>>>>>

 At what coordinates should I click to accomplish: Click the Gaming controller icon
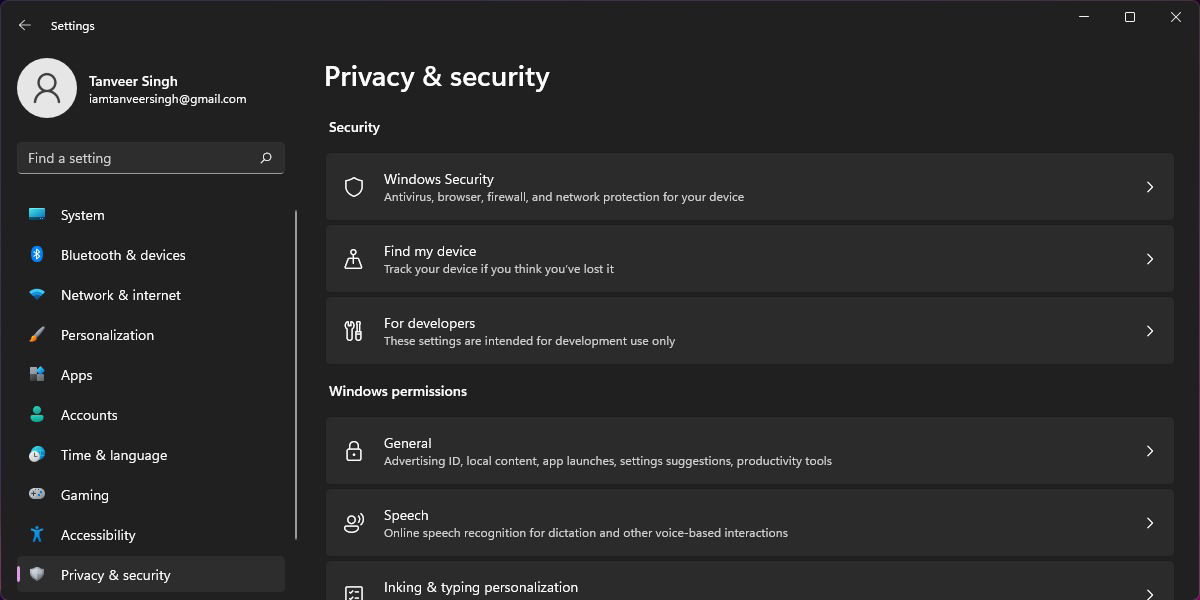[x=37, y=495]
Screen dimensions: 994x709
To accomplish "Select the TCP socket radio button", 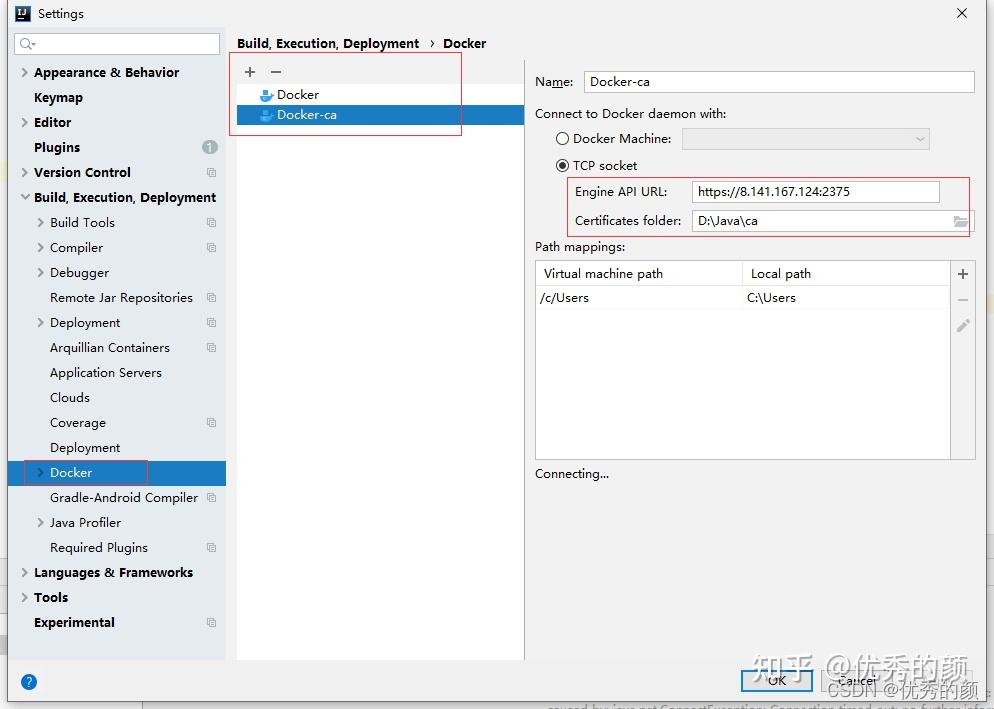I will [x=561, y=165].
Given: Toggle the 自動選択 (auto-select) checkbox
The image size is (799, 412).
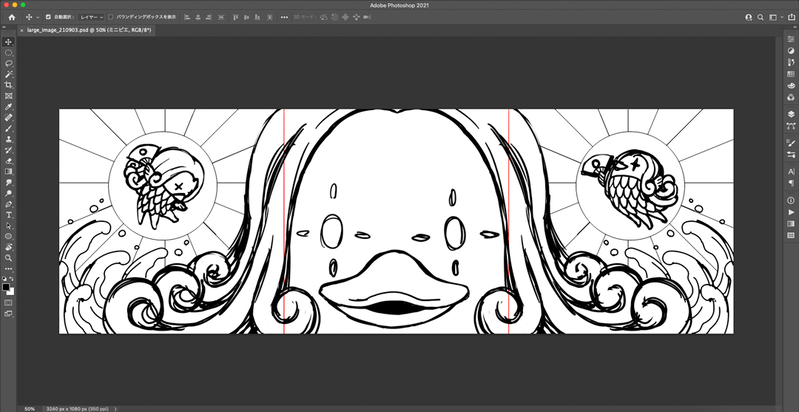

<<<<<

■ Directions
The expected answer is an exact copy of the lines from the one containing "Given: Toggle the 自動選択 (auto-select) checkbox" through the last line of the entries above, both included, without pictures.

■ Result
Given: Toggle the 自動選択 (auto-select) checkbox
The image size is (799, 412).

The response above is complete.